POXDocument *doc = [POXDocument openPath:@"report.pdf" error:&err];
NSString *json = [doc embeddedFontsJson:0 error:&err]; // JSON array string
printf("%s\n", json.UTF8String);

Elixir

{:ok, doc} = PdfOxide.open("report.pdf")
json = PdfOxide.fonts_to_json(doc, 0) # JSON array string
IO.puts(json)

Binding coverage. fonts_to_json is exposed directly in Swift (doc.fontsToJson(page)) and the C ABI (pdf_oxide_fonts_to_json); the Go binding calls it internally to decode doc.Fonts(page) into typed structs. It is compiled out of the WASM target.


Advanced Examples

Display complete document metadata

use pdf_oxide::PdfDocument;
use pdf_oxide::extractors::xmp::XmpExtractor;

let mut doc = PdfDocument::open("report.pdf")?;

// Basic info
let (major, minor) = doc.version();
println!("PDF Version: {}.{}", major, minor);
println!("Pages: {}", doc.page_count()?);

// XMP metadata
if let Some(xmp) = XmpExtractor::extract(&mut doc)? {
    println!("\nXMP Metadata:");
    println!("  Title:       {:?}", xmp.dc_title);
    println!("  Authors:     {:?}", xmp.dc_creator);
    println!("  Description: {:?}", xmp.dc_description);
    println!("  Keywords:    {:?}", xmp.pdf_keywords);
    println!("  Creator:     {:?}", xmp.xmp_creator_tool);
    println!("  Producer:    {:?}", xmp.pdf_producer);
    println!("  Created:     {:?}", xmp.xmp_create_date);
    println!("  Modified:    {:?}", xmp.xmp_modify_date);
    println!("  Language:    {:?}", xmp.dc_language);
    println!("  Rights:      {:?}", xmp.dc_rights);

    if !xmp.custom.is_empty() {
        println!("\n  Custom properties:");
        for (key, value) in &xmp.custom {
            println!("    {}: {}", key, value);
        }
    }
}

Access raw XMP XML

use pdf_oxide::extractors::xmp::XmpExtractor;

let mut doc = PdfDocument::open("report.pdf")?;
if let Some(xmp) = XmpExtractor::extract(&mut doc)? {
    if let Some(xml) = &xmp.raw_xml {
        std::fs::write("metadata.xml", xml)?;
        println!("Raw XMP saved ({} bytes)", xml.len());
    }
}

Generate page number display strings

use pdf_oxide::api::Pdf;

let mut pdf = Pdf::open("thesis.pdf")?;
let page_count = pdf.page_count()?;

for i in 0..page_count {
    let label = pdf.page_label(i)?;
    println!("Physical page {} -> display label '{}'", i + 1, label);
}
// Example output:
//   Physical page 1 -> display label 'i'
//   Physical page 2 -> display label 'ii'
//   Physical page 3 -> display label 'iii'
//   Physical page 4 -> display label '1'
//   Physical page 5 -> display label '2'

FAQ

Where does get_producer read from? From the /Info.Producer entry in the document Info dictionary. It lives on the DocumentEditor (read/write), and the matching setter persists changes to /Info.Producer when you save. The XMP pdf:Producer value is available separately as pdf_producer on XmpMetadata.

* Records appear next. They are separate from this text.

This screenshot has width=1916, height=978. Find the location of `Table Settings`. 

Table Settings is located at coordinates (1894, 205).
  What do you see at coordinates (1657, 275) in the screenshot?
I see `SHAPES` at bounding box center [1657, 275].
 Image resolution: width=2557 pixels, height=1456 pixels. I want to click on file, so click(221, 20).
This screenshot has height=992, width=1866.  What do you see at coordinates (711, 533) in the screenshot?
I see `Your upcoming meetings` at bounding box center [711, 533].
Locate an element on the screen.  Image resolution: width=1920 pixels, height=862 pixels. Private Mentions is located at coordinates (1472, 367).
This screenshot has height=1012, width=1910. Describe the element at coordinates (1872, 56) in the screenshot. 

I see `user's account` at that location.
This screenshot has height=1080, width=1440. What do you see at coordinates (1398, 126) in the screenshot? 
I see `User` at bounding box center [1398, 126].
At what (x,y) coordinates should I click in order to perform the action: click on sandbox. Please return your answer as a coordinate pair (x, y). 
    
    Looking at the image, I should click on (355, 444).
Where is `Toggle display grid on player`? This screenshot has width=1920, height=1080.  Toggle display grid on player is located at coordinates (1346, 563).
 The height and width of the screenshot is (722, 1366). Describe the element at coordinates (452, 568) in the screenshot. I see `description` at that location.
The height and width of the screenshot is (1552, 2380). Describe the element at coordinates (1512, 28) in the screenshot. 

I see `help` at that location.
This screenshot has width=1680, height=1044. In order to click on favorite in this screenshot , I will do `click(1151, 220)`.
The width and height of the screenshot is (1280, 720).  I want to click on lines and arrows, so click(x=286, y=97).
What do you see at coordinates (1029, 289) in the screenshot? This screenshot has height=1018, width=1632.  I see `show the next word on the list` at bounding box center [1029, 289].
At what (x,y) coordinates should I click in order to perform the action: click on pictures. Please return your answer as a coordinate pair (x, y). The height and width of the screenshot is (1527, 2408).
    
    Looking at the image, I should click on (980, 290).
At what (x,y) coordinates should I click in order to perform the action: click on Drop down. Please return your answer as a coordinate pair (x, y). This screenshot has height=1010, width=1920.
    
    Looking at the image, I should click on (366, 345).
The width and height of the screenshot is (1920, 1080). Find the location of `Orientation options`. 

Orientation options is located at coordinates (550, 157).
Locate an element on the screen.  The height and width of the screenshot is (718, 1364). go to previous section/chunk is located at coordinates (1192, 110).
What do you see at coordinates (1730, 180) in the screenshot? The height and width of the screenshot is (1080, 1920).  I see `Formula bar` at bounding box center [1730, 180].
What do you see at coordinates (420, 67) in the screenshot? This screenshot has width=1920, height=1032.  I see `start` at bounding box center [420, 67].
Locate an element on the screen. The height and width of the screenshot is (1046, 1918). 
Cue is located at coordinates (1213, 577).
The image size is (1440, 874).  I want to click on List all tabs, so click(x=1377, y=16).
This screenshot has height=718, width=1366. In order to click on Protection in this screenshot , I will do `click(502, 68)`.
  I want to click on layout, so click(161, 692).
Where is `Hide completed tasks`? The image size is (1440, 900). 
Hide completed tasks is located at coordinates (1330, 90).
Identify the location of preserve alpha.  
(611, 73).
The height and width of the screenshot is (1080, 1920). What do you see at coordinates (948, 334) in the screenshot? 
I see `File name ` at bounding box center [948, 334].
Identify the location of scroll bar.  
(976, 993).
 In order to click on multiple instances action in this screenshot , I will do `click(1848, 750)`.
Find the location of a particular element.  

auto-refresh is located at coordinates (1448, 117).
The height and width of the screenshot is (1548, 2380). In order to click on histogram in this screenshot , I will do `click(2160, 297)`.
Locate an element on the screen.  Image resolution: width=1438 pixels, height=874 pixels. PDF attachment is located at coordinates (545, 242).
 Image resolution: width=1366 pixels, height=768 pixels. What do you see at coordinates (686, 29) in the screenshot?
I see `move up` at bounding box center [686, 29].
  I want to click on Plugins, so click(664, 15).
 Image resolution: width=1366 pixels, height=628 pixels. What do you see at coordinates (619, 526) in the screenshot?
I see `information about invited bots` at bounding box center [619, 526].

Why does embedded_fonts only return fonts that appear in text? The font list is derived from the page’s rendered text spans, so it reflects fonts actually used to draw glyphs on that page. Subset detection follows the PDF convention of a 6-character tag plus + (e.g. ABCDEF+Helvetica).

What is the JSON schema returned by fonts_to_json? A JSON array of objects with name, type, encoding, isEmbedded, isSubset, and size fields — the same shape the Go binding unmarshals into its Font struct.

Is metadata extraction fast? Yes. PDF Oxide’s extraction core runs at roughly 0.8 ms mean / 9 ms p99 with a 100% pass rate on the benchmark corpus.